Did you know that trees can talk to each other? No, neither did I until I spent three days in Salento, a charming town in Colombia’s coffee region and surrounded by some inspiring scenery. It’s the home of the palma de cera, the wax palm, which is the national tree and here grows the highest in the world. And as for the Willys, well they are old WWII jeeps which are the main way of getting around.
I was happy to leave Medellín and head for the countryside. I was even happier to discover that there was a direct bus, although this was occupied entirely by foreign tourists, so there was little local experience to be had. The driver was a character, though, and had obviously made an attempt to learn some English. When language failed him, he was quite adept at miming, for example, when demonstrating how to use a sick bag.
I stayed in a traditional family guesthouse with just two rooms and this also made the trip for me. Salento now receives about 130 tourists a day and the main square and street are buzzing with shops and restaurants. The main attractions, however, lie outside the town.
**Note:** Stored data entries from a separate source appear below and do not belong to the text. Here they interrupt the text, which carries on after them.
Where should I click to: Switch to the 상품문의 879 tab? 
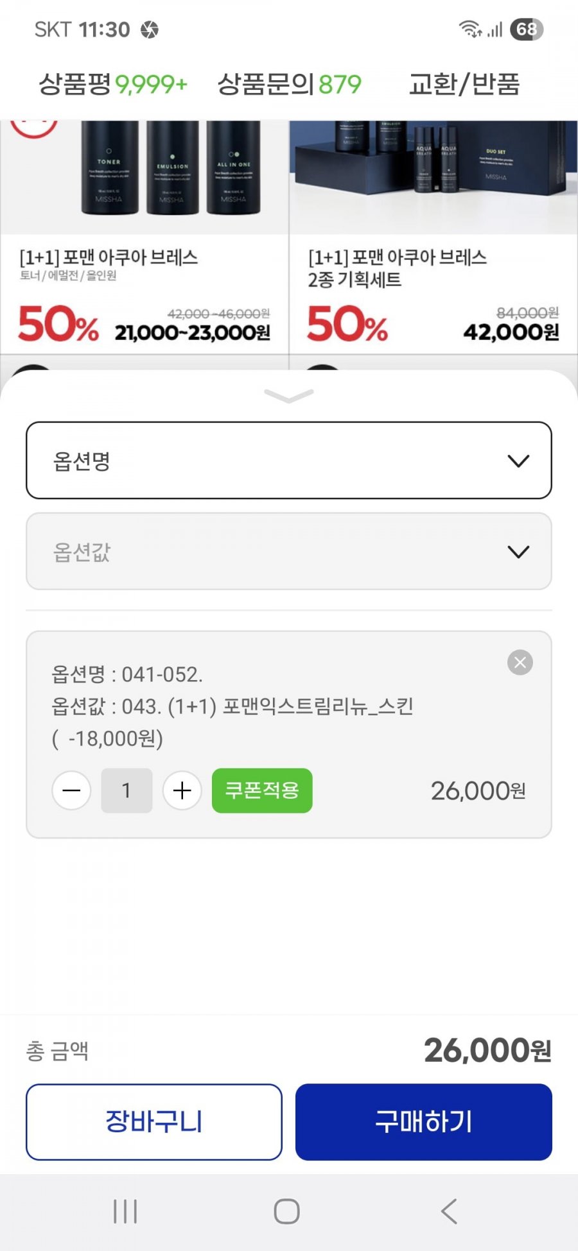tap(289, 84)
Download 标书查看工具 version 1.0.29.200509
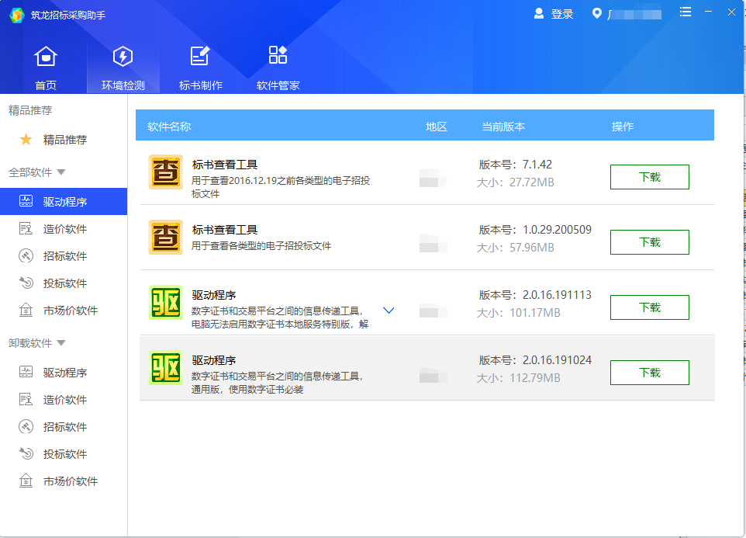Image resolution: width=746 pixels, height=538 pixels. 649,242
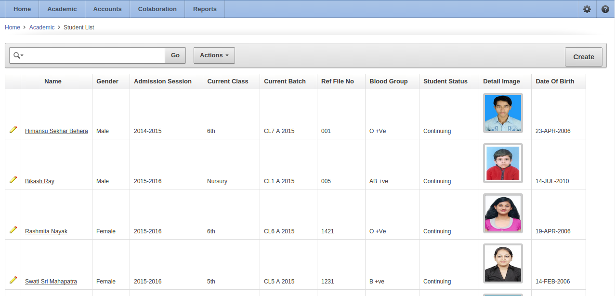The width and height of the screenshot is (615, 296).
Task: Click into the search text field
Action: (x=94, y=55)
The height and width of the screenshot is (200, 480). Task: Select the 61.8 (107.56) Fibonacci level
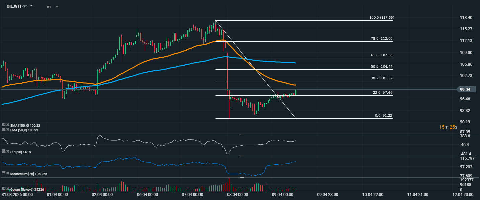[382, 55]
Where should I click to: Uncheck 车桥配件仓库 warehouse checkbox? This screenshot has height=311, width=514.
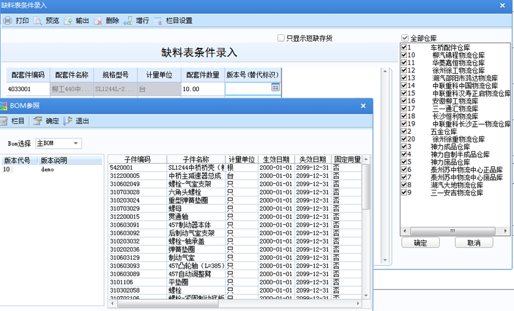pos(404,47)

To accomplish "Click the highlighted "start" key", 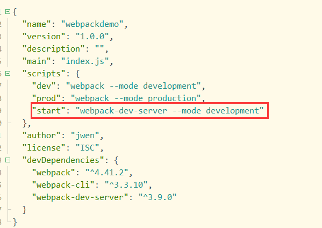I will pyautogui.click(x=49, y=111).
On the first day I took a fascinating tour of a nature reserve, the Kasaguadua. It was there that our enthusiastic guide, Nick, an expat from London, told us about an astonishing discovery that scientists have only recently discovered about how trees can communicate with each other. I’ve seen so-called walking trees in the Amazon, those which can bend and move their roots to seek sunlight in the overgrown canopy, but talking trees?
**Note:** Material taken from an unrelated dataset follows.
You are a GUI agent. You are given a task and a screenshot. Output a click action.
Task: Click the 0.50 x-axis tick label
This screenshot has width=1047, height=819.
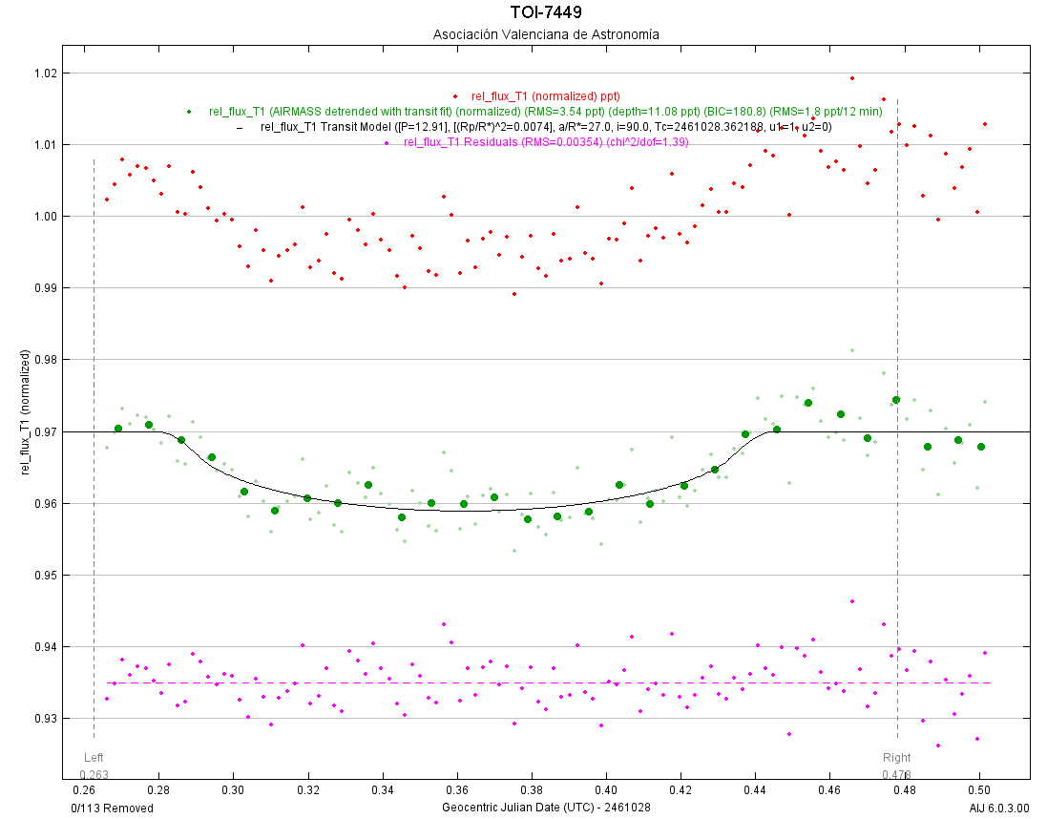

Nick showed us a tree which seemed dead, but which he explained was merely on holiday, or in a kind of hibernation. It turns out that when competing for valuable and scarce resources in the soil, these trees can send chemical signals to each other, instructing one to shut down for a while and conserve energy. Two others nearby of the same species were thriving, while the third was resting. It seems Nature knows things work best when they cooperate together. It’s such a pity we don’t seem able to learn that lesson.
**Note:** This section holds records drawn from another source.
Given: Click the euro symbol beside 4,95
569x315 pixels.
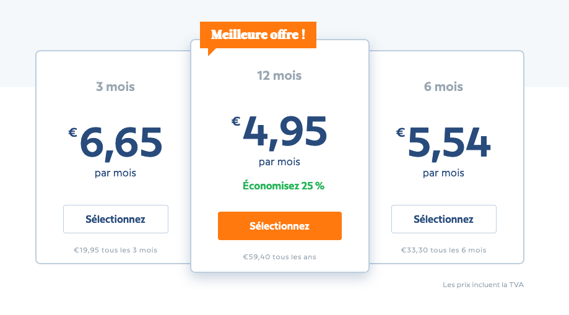Looking at the screenshot, I should [236, 121].
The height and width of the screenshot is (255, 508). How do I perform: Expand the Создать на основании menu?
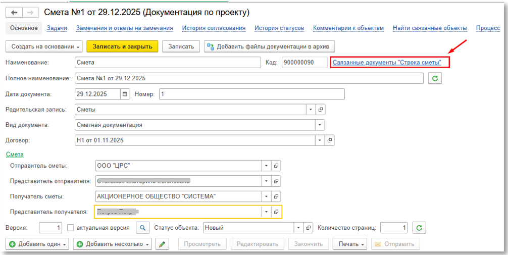(x=44, y=46)
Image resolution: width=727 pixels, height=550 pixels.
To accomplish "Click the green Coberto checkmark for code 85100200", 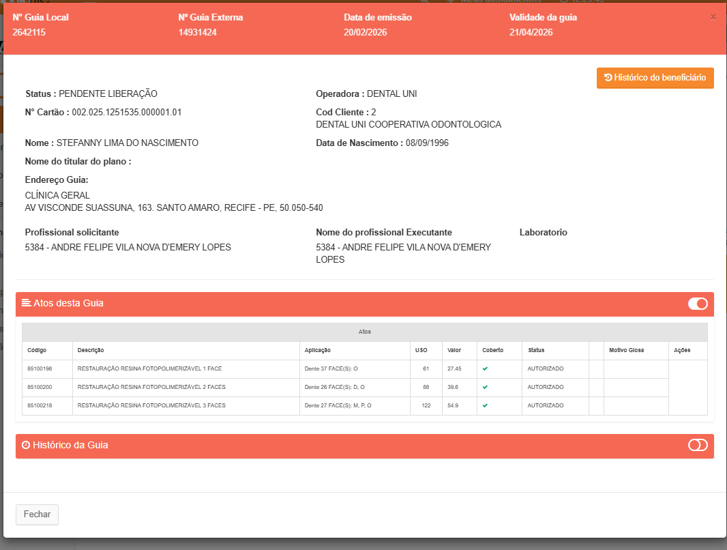I will [485, 387].
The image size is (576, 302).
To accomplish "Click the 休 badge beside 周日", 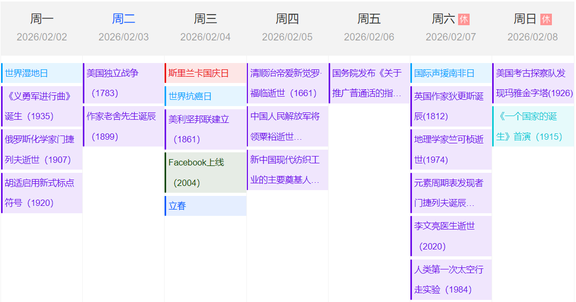I will [x=546, y=19].
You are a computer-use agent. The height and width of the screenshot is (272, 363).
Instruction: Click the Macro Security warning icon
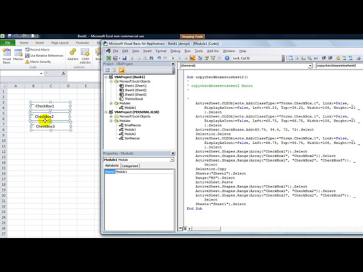27,62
On the second day I set out to see the star attraction, the wax palms, in the Valle de Cocora, despite ominous rain clouds looming overhead. I jumped in a Willy and headed out to the start of the trail. To do the whole loop takes about 5 hours, although there is a shorter route. The trail was incredibly muddy, so I decided to hire some Wellington boots which proved to be indispensable as at some points I was ankle deep in water and mud.
The path takes you through farmland and past grazing cattle before entering the cloud forest and there are some rickety old suspension bridges to negotiate. It’s then a steep climb to a hacienda, before the descent takes you right into the thick of the palms. Unfortunately, by the time I got there, it was raining heavily, but the enormous palms rising out of the mist still made for an impressively eerie sight.
No trip to the area is complete without doing a coffee tour and there are many farms offering this. I went to the one at El Ocaso and it was a fun 90 minutes, learning about the whole process from planting to processing. We also got to strap on a traditional basket and go out to pick some berries for ourselves.
Salento is growing in popularity all the time and may be too touristy for some, but for me it provided a welcome respite from Medellín and I really enjoyed living in a local house and being able to interact with a Colombian family. One afternoon I took a trip to the nearby town of Filandia, which was actually much nicer than Salento and sees very few tourists and so would make a great alternative place to stay.